Windbeneathmybingowings · 08/06/2023 12:18

I think you might be doing them a disservice by taking away the element of peer support and the personal growth created by being around other higher learners.

exposure to other cultures, experiences and encouraging curiosity etc will be lost.

For example even a basic school trip to the natural history museum or similar. Unless you can offer the same richness of education a teacher can, what’s the point. If you can pay for a tour guide or walk around saying mmm yes another stuff animal…

all the benefits of schooling lost on a child who could really use them for their own personal and intellectual stimulation. It would make their world very small.

Windbeneathmybingowings · 08/06/2023 12:20

How will you challenge them, create goals etc if they already surpass you? It’s shortsighted I think. Take more advice from here, from the school or look for another one, or a tutor.

ThomasWasTortured · 08/06/2023 12:20

Have you considered requesting an EHCNA and pursuing EOTAS?

If DD can’t attend school full time the LA must provide arrangements to ensure DD can access a suitable full time education (or as near to full time as her medical condition allows). For example, this could be online or home tuition.

Wasntright · 08/06/2023 12:21

Windbeneathmybingowings · 08/06/2023 12:18

I think you might be doing them a disservice by taking away the element of peer support and the personal growth created by being around other higher learners.

exposure to other cultures, experiences and encouraging curiosity etc will be lost.

For example even a basic school trip to the natural history museum or similar. Unless you can offer the same richness of education a teacher can, what’s the point.
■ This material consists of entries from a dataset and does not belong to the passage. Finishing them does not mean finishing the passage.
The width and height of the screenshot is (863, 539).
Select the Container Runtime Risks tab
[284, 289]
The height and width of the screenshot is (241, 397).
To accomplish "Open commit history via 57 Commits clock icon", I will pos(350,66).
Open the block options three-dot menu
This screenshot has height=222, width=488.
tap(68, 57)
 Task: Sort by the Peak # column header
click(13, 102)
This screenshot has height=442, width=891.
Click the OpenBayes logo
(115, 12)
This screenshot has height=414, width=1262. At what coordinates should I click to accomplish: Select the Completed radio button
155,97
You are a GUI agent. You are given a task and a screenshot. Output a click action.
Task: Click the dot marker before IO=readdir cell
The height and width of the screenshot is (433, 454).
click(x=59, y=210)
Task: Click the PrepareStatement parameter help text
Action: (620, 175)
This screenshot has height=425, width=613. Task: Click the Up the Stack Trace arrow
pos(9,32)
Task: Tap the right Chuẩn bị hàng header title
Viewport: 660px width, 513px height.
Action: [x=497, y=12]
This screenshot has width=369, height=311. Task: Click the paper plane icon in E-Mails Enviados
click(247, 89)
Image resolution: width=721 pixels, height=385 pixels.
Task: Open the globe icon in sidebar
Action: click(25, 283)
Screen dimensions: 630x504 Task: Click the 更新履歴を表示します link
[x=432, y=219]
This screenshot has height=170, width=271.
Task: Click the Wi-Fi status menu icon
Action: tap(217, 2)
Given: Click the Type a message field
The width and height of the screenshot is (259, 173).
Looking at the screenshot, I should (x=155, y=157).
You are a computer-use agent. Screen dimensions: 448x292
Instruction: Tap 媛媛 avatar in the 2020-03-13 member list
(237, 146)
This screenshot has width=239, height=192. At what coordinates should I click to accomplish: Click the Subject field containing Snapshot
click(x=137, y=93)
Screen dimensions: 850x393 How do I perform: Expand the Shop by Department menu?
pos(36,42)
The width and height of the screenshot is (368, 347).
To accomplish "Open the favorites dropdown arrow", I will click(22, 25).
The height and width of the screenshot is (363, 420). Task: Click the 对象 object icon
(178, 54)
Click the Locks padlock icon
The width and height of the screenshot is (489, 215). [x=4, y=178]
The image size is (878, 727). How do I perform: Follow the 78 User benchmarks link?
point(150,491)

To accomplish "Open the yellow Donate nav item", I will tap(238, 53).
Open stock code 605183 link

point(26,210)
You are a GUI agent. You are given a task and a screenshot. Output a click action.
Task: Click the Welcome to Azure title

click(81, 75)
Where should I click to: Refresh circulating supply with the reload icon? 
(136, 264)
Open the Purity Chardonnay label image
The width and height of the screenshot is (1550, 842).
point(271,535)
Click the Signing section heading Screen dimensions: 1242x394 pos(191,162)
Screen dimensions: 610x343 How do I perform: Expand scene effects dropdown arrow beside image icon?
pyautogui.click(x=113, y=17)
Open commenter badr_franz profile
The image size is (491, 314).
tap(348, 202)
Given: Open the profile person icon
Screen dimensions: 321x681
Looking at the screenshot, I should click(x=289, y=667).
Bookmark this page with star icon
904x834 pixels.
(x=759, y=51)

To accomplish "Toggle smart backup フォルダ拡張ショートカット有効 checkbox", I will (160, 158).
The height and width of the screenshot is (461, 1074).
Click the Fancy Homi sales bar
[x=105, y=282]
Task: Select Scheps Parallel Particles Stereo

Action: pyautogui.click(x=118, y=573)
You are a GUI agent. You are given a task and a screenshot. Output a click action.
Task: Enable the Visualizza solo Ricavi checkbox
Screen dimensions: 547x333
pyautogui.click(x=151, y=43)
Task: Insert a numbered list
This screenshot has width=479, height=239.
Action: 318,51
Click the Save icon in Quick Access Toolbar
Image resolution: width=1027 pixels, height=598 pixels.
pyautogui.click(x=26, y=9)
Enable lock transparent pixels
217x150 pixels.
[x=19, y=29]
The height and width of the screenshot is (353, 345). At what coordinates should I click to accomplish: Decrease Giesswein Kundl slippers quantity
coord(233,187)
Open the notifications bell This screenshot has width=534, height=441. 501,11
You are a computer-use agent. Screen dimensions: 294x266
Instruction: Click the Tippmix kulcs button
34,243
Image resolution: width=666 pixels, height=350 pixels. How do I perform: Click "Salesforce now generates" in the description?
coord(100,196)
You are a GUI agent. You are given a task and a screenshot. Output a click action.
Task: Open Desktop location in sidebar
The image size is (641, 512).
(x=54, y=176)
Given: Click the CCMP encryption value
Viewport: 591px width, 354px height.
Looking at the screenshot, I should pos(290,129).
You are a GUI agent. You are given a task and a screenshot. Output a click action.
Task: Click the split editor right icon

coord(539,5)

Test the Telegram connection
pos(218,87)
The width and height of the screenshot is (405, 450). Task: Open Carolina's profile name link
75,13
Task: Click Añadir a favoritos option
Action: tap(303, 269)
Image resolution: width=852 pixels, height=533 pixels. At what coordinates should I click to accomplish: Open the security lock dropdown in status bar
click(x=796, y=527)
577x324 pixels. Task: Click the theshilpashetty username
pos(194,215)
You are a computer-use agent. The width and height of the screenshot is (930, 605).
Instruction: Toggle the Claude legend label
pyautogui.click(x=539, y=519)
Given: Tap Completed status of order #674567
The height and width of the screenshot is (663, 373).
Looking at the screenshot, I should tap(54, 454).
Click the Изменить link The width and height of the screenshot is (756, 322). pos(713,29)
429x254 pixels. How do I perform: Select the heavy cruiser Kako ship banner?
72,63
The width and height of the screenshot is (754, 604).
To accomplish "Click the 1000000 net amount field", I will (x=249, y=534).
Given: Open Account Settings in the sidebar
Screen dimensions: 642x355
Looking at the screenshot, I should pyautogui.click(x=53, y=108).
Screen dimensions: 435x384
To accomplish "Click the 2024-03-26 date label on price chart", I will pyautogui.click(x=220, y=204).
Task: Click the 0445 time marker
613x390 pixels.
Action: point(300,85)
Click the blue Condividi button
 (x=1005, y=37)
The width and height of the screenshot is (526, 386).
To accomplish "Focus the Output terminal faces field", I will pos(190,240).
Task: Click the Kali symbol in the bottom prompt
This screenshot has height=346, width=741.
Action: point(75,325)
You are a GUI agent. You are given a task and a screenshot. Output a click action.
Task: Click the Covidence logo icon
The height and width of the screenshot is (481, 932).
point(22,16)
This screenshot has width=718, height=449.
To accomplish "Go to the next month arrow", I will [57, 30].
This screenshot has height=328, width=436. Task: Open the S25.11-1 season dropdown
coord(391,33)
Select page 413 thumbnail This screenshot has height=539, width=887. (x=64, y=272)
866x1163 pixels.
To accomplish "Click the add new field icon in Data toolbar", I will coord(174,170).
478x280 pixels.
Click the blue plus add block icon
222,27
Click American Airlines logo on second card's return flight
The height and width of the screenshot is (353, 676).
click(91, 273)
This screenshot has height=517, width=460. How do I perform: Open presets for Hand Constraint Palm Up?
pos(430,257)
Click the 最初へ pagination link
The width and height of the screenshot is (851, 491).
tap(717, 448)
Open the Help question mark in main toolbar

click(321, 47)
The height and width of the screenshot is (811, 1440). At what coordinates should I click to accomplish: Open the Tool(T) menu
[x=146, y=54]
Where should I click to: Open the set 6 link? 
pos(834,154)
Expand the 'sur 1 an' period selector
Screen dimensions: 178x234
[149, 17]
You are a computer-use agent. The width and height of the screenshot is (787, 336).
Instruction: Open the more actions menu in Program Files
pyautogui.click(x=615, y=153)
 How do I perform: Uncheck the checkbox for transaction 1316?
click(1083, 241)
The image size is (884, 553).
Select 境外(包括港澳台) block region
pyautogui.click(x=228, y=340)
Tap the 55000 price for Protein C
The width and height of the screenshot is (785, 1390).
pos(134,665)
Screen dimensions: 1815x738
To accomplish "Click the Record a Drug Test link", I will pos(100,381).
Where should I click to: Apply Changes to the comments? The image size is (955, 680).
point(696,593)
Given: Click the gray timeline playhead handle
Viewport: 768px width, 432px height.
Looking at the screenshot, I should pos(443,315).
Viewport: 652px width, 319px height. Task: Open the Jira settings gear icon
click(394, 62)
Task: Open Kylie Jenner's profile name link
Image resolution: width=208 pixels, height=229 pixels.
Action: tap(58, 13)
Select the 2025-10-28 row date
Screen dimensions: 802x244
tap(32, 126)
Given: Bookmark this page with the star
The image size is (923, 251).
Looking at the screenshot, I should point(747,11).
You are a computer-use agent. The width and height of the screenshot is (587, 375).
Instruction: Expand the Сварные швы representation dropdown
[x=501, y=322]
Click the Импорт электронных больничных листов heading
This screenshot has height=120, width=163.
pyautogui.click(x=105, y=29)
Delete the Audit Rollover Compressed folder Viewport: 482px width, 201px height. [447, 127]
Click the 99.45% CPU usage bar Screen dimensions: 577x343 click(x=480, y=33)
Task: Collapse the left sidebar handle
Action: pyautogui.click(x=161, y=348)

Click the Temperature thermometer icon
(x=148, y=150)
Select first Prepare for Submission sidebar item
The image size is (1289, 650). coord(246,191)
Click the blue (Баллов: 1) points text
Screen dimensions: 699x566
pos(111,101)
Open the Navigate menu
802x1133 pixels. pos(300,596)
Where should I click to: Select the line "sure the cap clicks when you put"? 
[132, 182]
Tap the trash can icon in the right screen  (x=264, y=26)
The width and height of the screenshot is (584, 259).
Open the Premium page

If you can pay for a tour guide or walk around saying mmm yes another stuff animal…

all the benefits of schooling lost on a child who could really use them for their own personal and intellectual stimulation. It would make their world very small.

Quite the opposite really with a museum trip ! Teachers are having to manage multiple children and give a brief oversight in little detail of certain things whereas a home educating parent can really focus 1-1 on the child and the child can choose what area they investigate at the museum and spend as long as they want at each particular exhibit so it’s far far superior to a rushed school trip in many areas

Mirabai · 08/06/2023 12:25

Are you competent to teach maths, physics, chemistry, French, geography, history etc to GCSE standard is the question.

Windbeneathmybingowings · 08/06/2023 12:26

I don’t think so with a museum trip. Multiple teachers are likely to have a lot of individual information, tid bits, education in specialist areas that enrich a museum trip that OP won’t have from just reading the card.

even just chatting about the day encourages intellectual curiosity

Mirabai · 08/06/2023 12:26

Personally I would look for a home school group or a series of tutors.

DeclineandFall · 08/06/2023 12:26

I think you are letting them opt out of the things that are difficult for them- the socialising, the working as part of a group just because they are academic. If your child wants to succeed in life they need to face their own challenges and learn to overcome them. Academic success is only part of learning life skills. They will end up becoming isolated as it often becomes harder to make a teenager go to clubs etc at the best of times even if they love it.

Mirabai · 08/06/2023 12:27

Or if you can afford private there are good tutorial colleges for kids that don’t fit into mainstream schooling.

Justalittlebitduckling · 08/06/2023 12:31

If they’re very able I would just make sure they are getting enough specialist input for whatever is outside of your specialisms (maths, French etc).

Dutch1e · 08/06/2023 12:36

You don't sound unintelligent to me. You sound like an astute and empathetic person who can look further down the road and is prepared to try new things for the benefit of their child.

Speaking as a homeschooled kid, I really think this would be worth a try, especially as your child sounds very self-motivated.

You don't need to be an expert in every subject area to homeschool effectively. It's more like being a 'steward of learning,' ensuring the child is put in touch with the people and resources they need to feel appropriately challenged.